Mas nas redes sociais, a lógica é outra. Influenciadores mirins muitas vezes gerenciados pelos próprios pais produzem e publicam conteúdos quase diários, sem autorização judicial e sem qualquer controle de jornada. Mesmo sem pagamento em dinheiro, mas em produtos ou vantagens, há caráter comercial. No ambiente digital, o que exigiria trâmites formais no mundo offline se perde na informalidade.
A nova frente legislativa
O tema ganhou força em agosto de 2025, após a denúncia do influenciador Felca sobre o uso indevido de imagens de crianças. Em poucas semanas, a Câmara dos Deputados recebeu mais de 30 projetos de lei para regulamentar a atuação de menores como influenciadores.
Entre eles, o PL 785/25, que propõe autorização judicial obrigatória, limite de carga horária (máximo de 4 horas por dia) e reserva de parte dos ganhos para a criança, liberados apenas na maioridade. Outros projetos buscam responsabilizar plataformas, restringir monetização e estabelecer punições para exposição considerada abusiva.
O Brasil segue países como França e alguns estados norte-americanos, que já têm leis específicas para influenciadores mirins.

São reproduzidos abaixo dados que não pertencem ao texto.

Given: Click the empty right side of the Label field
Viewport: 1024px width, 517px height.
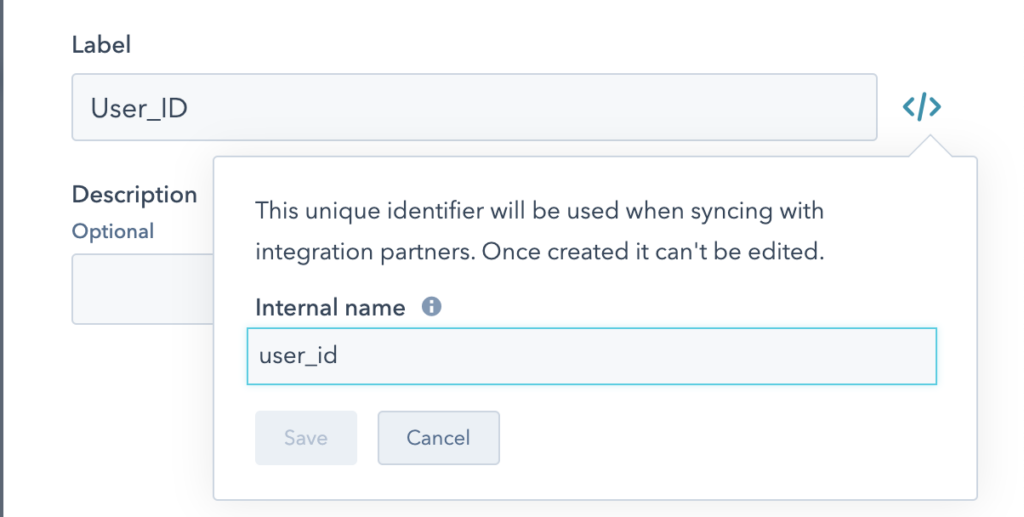Looking at the screenshot, I should click(588, 107).
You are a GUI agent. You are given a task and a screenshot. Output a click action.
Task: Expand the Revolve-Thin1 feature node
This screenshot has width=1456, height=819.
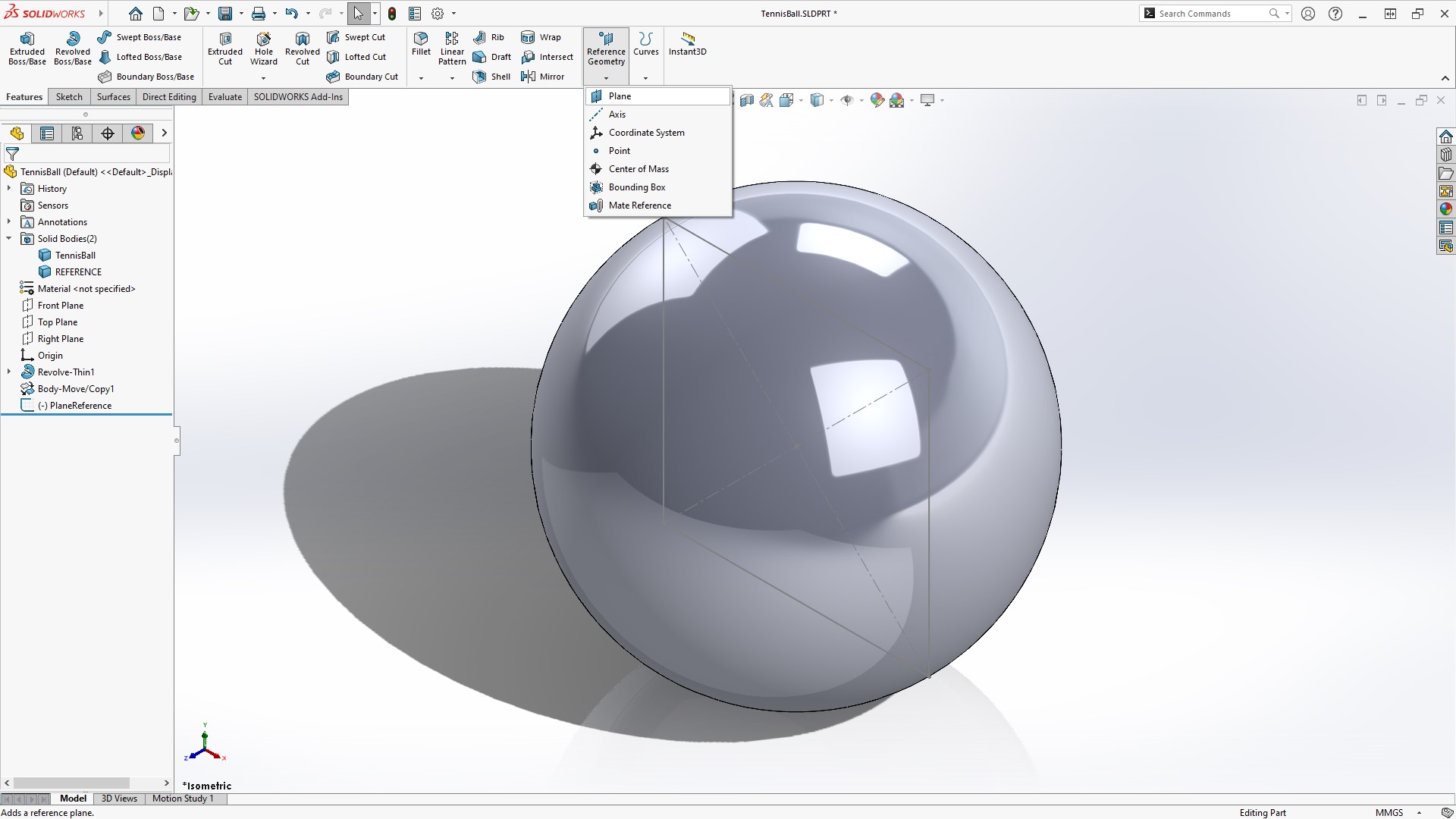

Lá, a regra é simples: se há receita, há contrato, direitos e proteção.
Marketing, RH e reputação
Pode parecer um assunto restrito ao marketing digital, mas é também uma pauta de gestão de pessoas e compliance.
Empresas que se associam a influenciadores mirins fora da legalidade correm risco de responder judicialmente e prejudicar sua reputação. Além disso, o respeito à infância é um valor social e ignorá-lo fragiliza discursos corporativos sobre ESG, diversidade e bem-estar.
Assim como se protege um jovem aprendiz no ambiente de trabalho, deve-se proteger uma criança que aparece em campanhas ou conteúdos patrocinados. A diferença é que, no mundo digital, esse cuidado ainda não é regra.
O dilema ético
O mais preocupante não é a existência de conteúdos com crianças, mas a naturalização deles. Ao transformar a criança em “marca”, o ambiente digital antecipa pressões, métricas de desempenho e expectativas que nem adultos lidam bem.
Se no mundo corporativo criamos leis para proteger jovens aprendizes, por que aceitamos que crianças de 5 ou 6 anos tenham rotina de influenciadores sem qualquer salvaguarda?
Escolha estratégica e moral
A infância não é um produto. É um direito. Empresas, agências e plataformas precisam decidir se vão esperar a lei fechar o cerco ou se vão liderar pelo exemplo.
Assim como o home office ganhou políticas internas antes da regulamentação, é hora de criar protocolos para trabalhar com menores no ambiente digital. Isso inclui autorização judicial, limite de jornada, acompanhamento psicológico e garantia de que os ganhos sejam revertidos para o futuro da criança.
No fim, a pergunta que ficará para cada marca será: quanto a sua campanha respeitou e protegeu quem estava nela? A resposta vai dizer muito sobre o tipo de empresa que você escolhe ser.